The original recipe called for gin, but I used my favorite substitute ~ Art in the Age’s Sage, which they describe as being a “garden gin” made from plants collected, grown, and chronicled from the Lewis and Clark expedition.

Ingredients & Such

  • 1 cup sugar
  • 1 cup water
  • fresh rosemary
  • 1/4 cup fresh lemon juice & lemon slices
  • 1 cup Art in the Age Sage
  • 1 bottle of Prosecco
  • Make the simple syrup. Mix together the sugar, water, and a few sprigs of rosemary. Bring to a boil until the sugar dissolves, then remove from the heat and let cool.
  • Mix the cool simple syrup together with the remaining ingredients.
  • Serve with a garnish of rosemary and/or lemon slices!

I loved this drink! It was delicious, and the combination of lemon and rosemary gave it a fresh and somewhat light flavor that I think would make this perfect for any sort of spring or summer event, particularly one outside on the green, green grass.  That said, I loved it so much that I’ll probably find an excuse to make it year round. Come back in December and I’ll be telling you that with its rosemary garnish, it’s the perfect drink for your Christmas party (especially if you add some frozen cranberries to the punch bowl!). 

The drink was strong, but as Joanna recommends, you can add a second bottle of Prosecco to lighten it a touch.  I kept it to one bottle, because our gathering was small, and as it was we still had some left over, and I would say that that is the only downside of the big-batch cocktail. On the other hand, I put the extra in the fridge, and happily sipped on it for the rest of the week. The Prosecco’s bubbles faded, but it still tasted delicious. 
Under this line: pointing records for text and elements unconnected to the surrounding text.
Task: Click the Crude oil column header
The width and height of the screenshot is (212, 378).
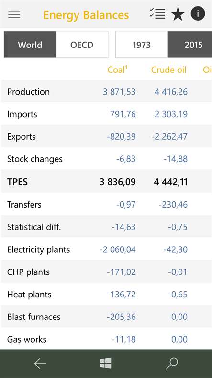Action: click(169, 70)
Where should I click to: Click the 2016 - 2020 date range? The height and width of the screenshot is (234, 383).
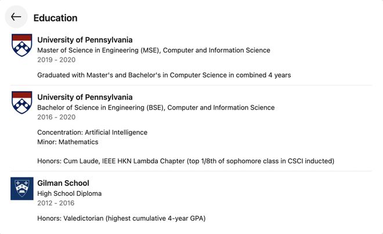tap(56, 117)
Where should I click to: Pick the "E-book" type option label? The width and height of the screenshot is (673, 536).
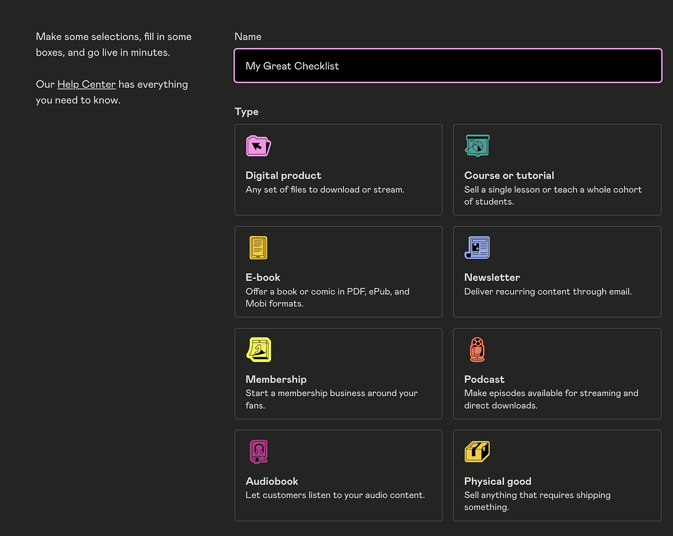click(263, 277)
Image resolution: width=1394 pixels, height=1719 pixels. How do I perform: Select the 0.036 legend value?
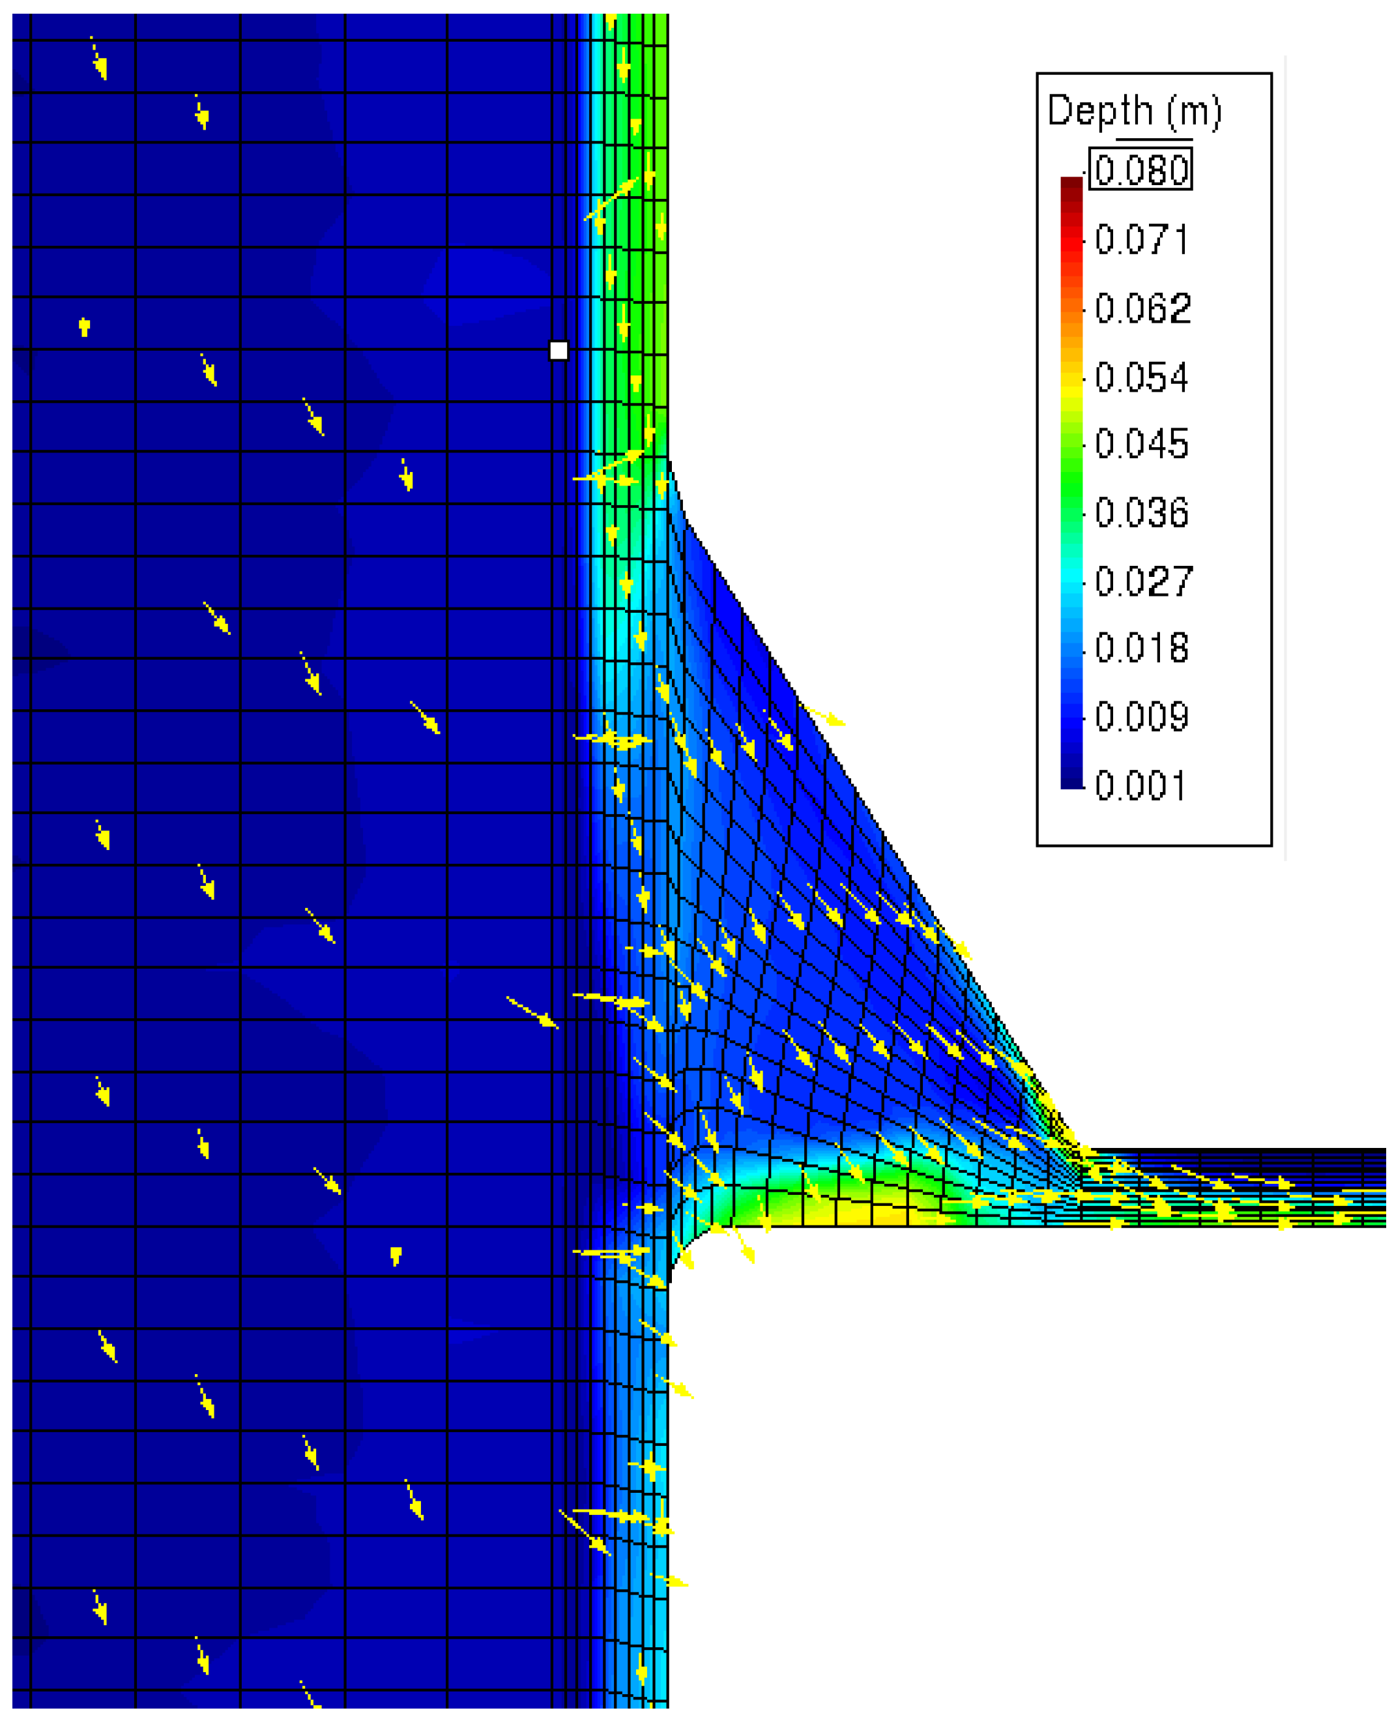tap(1141, 512)
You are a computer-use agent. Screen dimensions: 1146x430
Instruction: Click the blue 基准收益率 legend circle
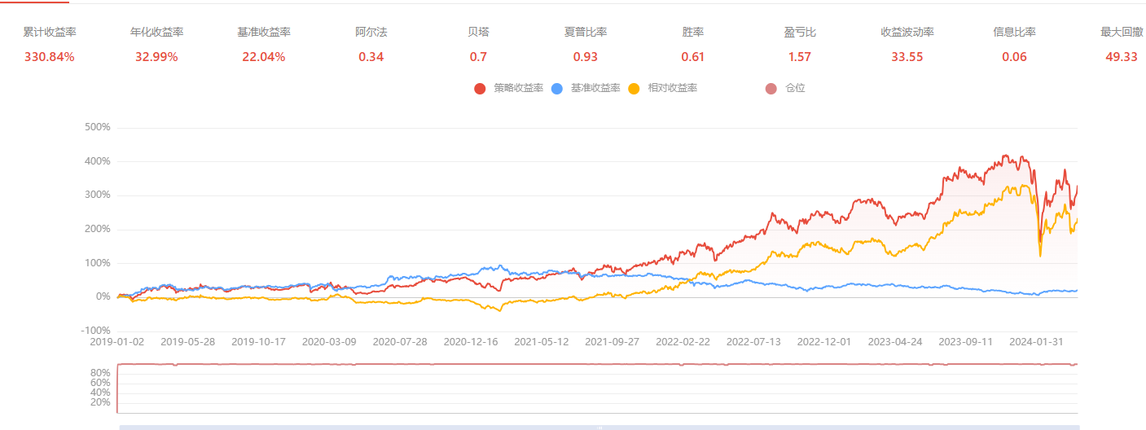[557, 88]
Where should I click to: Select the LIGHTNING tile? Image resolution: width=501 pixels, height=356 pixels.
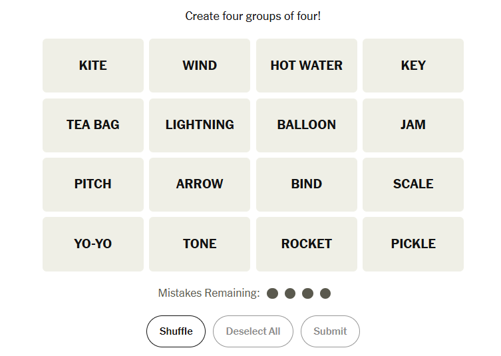tap(200, 124)
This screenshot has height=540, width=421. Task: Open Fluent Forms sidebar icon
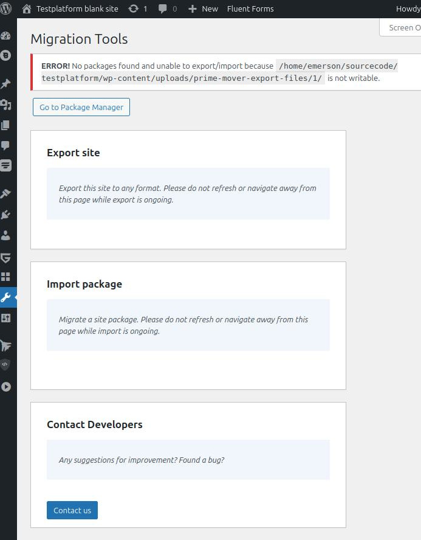coord(6,165)
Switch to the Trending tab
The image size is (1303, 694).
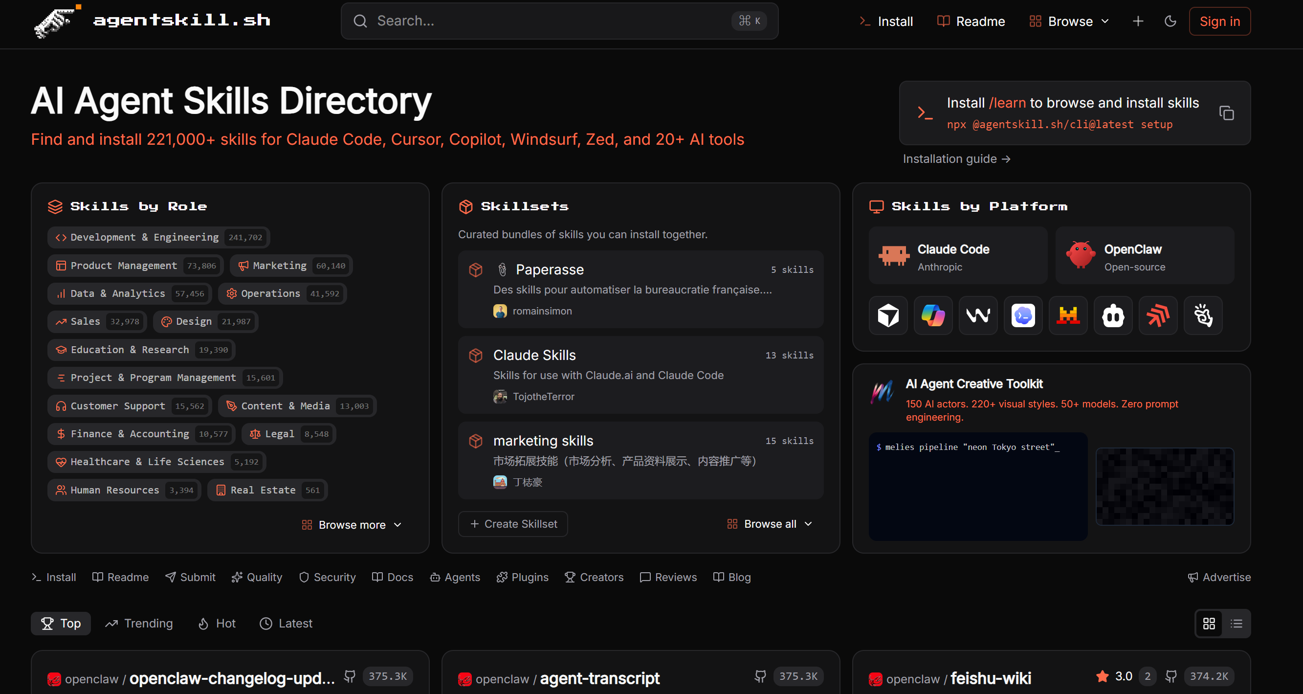[139, 623]
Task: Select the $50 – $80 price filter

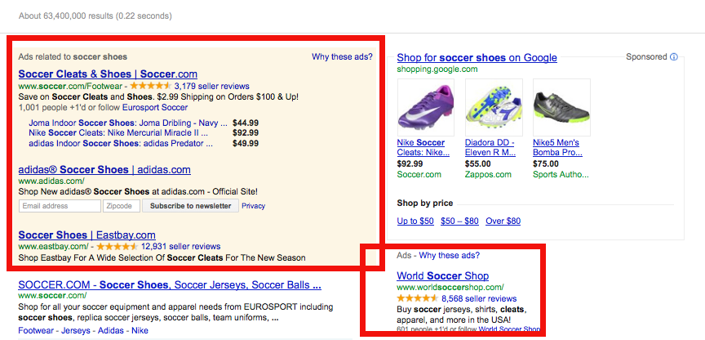Action: coord(459,221)
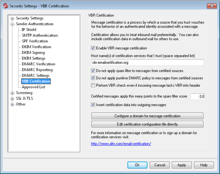The height and width of the screenshot is (174, 220).
Task: Enable VBR check for messages lacking VBR-info header
Action: [93, 85]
*While the party was in full swing, I referred to this drink as being fun. Our sister, Kristin, then told me that she’s noticed (and it drives her crazy), that as women age they start to use fun as an adjective more often than they should (Isn’t that shirt fun? Look at this fun rabbit hole we’re going down. Should I go on?). Does this drive you crazy too? Or did you see this post and think, “my word, what a fun drink!”? Apparently we aren’t the only ones caught up in this debatable use of the word!